Park your brains, oldsters, this is a film of charm, creaking style and lame jokes. And it knows it, and sambas its way though them with a wink and a clumsy guffaw. I loved it for an hour, then grew deeply weary, had a nice sleep, then enjoyed the ending. Keeping the higher brain functions at bay is exhausting, but the effort rewards you with the final, gloriously knowing shared screen time of Jack Lemmon and Walter Matthau – Out to Sea.
This isn’t as good as the Grumpy Old Men films, so prepare yourselves. This time out the grumps are brothers-in-law, the woman who joined them long dead. Lemmon is the widower: well-to-do, refined, inconvenienced by his rubbish gambler and shocking lech of a friend. Matthau is the friend: presumptuous, lugubrious, cheeky and charming. Matthau gets Lemmon to join him on a cruise without mentioning the full story: they are dance partners to the attendant crumbly ladies. Lemmon can dance, Matthau can’t. Which led to my favourite montage of the former teaching the latter in their one-floor-off-the-ocean-bed room. There’s a whiff of improv from the masters of old Hollywood, topped off with Donald O’Connor (charm set to Twinkle Factor 5) and Hal Linden (smarm set to False Tan Factor 10) as their fellow dancers. Together they are victimized by the dance master, Brent Spiner as Gil Godwyn: Englishly uptight, bad-tempered, bluesy, controlling and a million venal parsecs from his innocent Data of Star Trek: The Next Generation. Old Jack was rather enchanted by these cast members, but never warmed to Spiner who I couldn’t forgive for this unfamiliar chill.

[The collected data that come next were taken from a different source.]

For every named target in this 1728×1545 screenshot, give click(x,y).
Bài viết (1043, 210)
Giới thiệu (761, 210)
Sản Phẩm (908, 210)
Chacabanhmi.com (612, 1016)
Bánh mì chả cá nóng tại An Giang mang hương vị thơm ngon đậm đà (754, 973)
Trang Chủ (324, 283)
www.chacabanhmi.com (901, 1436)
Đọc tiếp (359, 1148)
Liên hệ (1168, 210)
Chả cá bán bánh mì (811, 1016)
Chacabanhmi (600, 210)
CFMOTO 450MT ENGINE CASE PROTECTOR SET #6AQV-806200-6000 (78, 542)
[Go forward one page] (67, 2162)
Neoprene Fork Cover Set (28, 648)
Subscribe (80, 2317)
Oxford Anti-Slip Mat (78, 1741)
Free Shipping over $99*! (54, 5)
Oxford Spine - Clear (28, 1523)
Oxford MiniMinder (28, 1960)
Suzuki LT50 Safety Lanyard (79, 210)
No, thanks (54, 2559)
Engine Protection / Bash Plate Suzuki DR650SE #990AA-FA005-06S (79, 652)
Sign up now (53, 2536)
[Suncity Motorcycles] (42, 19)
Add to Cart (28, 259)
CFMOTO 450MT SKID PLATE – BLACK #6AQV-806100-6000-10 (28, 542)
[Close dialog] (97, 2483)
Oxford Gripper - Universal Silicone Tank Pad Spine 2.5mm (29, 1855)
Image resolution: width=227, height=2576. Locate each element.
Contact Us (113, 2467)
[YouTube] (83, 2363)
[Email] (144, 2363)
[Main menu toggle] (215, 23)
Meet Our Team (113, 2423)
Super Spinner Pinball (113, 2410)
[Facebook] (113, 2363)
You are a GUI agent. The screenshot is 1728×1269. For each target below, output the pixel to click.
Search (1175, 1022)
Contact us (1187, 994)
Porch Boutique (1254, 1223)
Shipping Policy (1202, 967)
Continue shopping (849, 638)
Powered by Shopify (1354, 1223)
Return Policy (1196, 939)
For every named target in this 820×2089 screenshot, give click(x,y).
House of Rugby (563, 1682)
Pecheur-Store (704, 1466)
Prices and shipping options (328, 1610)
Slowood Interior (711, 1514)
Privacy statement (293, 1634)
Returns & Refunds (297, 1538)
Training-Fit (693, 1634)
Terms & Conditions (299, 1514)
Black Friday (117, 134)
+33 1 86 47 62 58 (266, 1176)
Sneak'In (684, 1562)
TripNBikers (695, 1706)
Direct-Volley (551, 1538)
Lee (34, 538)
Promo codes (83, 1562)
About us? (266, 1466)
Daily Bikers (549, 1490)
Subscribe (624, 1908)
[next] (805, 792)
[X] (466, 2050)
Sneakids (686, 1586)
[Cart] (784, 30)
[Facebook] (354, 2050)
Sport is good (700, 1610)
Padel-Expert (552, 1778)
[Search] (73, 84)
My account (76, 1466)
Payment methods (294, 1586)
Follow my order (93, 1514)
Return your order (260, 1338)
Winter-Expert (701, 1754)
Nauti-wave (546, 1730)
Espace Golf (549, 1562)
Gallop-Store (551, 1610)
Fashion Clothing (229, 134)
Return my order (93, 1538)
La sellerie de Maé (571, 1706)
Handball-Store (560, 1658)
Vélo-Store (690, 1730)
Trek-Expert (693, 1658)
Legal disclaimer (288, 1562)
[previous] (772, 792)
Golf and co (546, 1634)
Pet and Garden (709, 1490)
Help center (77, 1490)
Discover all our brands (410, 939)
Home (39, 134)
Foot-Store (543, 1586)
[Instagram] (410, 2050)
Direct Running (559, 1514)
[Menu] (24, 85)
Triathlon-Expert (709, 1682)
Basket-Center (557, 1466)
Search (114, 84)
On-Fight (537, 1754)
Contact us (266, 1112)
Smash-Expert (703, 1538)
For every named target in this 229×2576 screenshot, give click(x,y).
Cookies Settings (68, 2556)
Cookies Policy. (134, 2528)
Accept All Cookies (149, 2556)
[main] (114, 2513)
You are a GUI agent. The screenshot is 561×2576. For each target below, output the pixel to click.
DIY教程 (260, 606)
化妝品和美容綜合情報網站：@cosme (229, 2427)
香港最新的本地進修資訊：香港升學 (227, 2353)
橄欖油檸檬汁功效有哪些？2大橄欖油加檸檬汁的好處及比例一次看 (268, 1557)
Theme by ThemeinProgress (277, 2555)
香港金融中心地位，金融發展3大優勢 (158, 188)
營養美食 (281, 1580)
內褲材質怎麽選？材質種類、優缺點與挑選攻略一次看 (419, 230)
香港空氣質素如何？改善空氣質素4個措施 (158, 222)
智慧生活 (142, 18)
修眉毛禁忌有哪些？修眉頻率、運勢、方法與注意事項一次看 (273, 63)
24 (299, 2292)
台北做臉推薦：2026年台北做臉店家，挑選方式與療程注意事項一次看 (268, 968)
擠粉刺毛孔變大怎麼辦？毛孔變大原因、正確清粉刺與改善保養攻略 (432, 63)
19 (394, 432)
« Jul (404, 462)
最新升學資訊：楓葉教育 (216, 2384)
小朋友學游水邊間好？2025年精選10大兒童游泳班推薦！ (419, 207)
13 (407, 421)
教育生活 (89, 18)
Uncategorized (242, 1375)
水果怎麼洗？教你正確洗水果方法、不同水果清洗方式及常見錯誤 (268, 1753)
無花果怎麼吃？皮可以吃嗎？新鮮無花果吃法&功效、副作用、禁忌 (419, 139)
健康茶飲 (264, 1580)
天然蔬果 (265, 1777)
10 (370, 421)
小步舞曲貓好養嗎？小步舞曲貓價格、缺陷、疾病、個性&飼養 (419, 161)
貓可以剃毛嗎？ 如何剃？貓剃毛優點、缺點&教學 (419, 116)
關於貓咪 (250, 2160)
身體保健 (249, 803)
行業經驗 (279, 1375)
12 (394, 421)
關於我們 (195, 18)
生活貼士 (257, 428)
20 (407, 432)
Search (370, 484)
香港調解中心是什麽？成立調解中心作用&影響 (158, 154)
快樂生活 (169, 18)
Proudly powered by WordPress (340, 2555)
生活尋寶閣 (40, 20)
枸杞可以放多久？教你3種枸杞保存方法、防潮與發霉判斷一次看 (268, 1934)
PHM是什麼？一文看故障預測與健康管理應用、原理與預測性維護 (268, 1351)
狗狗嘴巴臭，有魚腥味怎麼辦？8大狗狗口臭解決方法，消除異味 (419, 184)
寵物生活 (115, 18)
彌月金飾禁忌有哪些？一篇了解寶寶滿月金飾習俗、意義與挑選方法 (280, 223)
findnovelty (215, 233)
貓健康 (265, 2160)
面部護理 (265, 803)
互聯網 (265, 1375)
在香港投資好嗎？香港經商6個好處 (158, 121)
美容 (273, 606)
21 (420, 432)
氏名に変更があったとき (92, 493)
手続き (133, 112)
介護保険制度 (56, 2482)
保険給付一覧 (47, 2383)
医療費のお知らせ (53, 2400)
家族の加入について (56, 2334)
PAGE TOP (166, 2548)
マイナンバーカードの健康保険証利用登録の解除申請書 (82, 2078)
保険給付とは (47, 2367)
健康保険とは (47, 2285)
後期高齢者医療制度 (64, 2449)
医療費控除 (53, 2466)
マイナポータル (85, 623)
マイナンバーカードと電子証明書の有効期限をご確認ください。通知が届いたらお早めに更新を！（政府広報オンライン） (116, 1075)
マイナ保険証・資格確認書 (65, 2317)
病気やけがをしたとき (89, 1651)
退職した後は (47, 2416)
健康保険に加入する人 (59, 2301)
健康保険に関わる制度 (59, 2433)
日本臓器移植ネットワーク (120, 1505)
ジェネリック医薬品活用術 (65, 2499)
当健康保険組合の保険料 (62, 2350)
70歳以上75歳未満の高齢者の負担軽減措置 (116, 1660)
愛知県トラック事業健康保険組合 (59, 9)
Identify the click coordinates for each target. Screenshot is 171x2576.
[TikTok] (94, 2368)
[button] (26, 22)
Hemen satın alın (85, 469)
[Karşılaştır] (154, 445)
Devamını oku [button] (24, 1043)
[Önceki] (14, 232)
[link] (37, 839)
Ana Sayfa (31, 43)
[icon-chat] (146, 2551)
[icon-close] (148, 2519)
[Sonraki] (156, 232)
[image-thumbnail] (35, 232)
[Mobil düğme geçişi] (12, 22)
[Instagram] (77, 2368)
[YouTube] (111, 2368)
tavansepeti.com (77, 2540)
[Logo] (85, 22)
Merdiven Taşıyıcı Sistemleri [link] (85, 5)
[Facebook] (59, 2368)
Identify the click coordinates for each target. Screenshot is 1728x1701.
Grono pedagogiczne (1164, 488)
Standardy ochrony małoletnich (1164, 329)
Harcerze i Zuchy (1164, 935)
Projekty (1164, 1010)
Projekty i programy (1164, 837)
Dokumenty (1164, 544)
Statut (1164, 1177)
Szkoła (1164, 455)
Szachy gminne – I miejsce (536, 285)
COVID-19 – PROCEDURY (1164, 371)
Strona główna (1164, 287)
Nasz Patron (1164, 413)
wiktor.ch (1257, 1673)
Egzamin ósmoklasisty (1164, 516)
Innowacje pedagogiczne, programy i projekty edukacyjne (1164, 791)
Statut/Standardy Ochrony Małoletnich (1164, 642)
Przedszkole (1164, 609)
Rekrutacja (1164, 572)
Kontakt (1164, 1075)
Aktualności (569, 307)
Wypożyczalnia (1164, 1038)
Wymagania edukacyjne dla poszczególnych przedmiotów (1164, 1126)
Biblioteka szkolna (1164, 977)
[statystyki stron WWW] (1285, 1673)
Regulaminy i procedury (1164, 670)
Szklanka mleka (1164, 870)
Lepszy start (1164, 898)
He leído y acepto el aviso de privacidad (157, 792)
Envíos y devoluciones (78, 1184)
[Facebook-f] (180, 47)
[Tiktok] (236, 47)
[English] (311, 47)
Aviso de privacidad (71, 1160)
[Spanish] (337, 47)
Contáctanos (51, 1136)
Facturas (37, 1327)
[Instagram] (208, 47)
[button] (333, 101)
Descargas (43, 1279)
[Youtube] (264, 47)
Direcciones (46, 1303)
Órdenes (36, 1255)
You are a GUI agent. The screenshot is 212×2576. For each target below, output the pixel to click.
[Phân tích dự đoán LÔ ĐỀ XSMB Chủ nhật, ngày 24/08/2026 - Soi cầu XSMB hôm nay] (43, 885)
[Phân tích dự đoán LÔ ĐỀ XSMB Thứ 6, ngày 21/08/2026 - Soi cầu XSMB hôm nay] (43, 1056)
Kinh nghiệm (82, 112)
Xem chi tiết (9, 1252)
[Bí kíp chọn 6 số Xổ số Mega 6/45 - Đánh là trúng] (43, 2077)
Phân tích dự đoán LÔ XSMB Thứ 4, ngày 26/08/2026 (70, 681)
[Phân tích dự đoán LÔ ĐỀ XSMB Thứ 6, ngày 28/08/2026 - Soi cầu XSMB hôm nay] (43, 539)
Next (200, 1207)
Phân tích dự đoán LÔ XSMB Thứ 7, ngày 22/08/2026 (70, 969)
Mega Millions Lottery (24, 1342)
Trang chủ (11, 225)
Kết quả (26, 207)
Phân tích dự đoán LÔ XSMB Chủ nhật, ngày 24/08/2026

You’re wondering about the plot…Um…Lemmon and Matthau have to stay employed or they get charged for the trip, which is many thousands. And they fall in love with two lucky ladies. There’s no grandiose story here, just sweet and funny moments. And some remarkably lucky gambling.
Matthau pursues Dyan Cannon (wife number four and lasting proof that Cary Grant was straight) who is onboard with her mother, Elaine Stritch. The former made old Jack tense: she plays a kind of sexiness that is bad for her age, attractive to Matthau’s and weirdly conspiratorial as a result. That said, the two have a lovely chemistry when she laughs with cheering spontaneity at a couple of his remarks, possible ad libs. Stritch is wonderful in every scene: sparky, caustic and crackerjack-funny. Scenes with the three of them are a smirky joy.
Lemmon, as ever the gentler soul, missing his wife, but knowing he must move on, bonds with a widow on the ship. Gloria de Haven plays Vivian. A stunner in films of the 1940s and early ’50s, she carries herself and the relationship with an easy grace that made old Jack yearn for them to get it together. But there are complications…
I’ll not pretend that this film is top-notch – it really isn’t. There are scenes, stunts and plot points that fall completely flat, but others that charm and wrench a guffaw from old lungs. Spiner being used by the ship’s owner (Rue McClanahan – a Golden Girl – has Data…imagine that planning meeting) is a particular high, especially his shock as he staggers away. Oh yes, male rape as comedy…
Watch Out to Sea if you have a low moment one afternoon. Dump those brains in your denture jar and get ready to enjoy proper charm between old movie vets (Lemmon and Matthau are lovely, Stritch and Spiner bring spice, O’Connor gets to dance, so… worth it). And if you’re okay with the action high being a boat set against dodgy green-screen work and a flare lighting up the preposterous plot, well, it’s for you.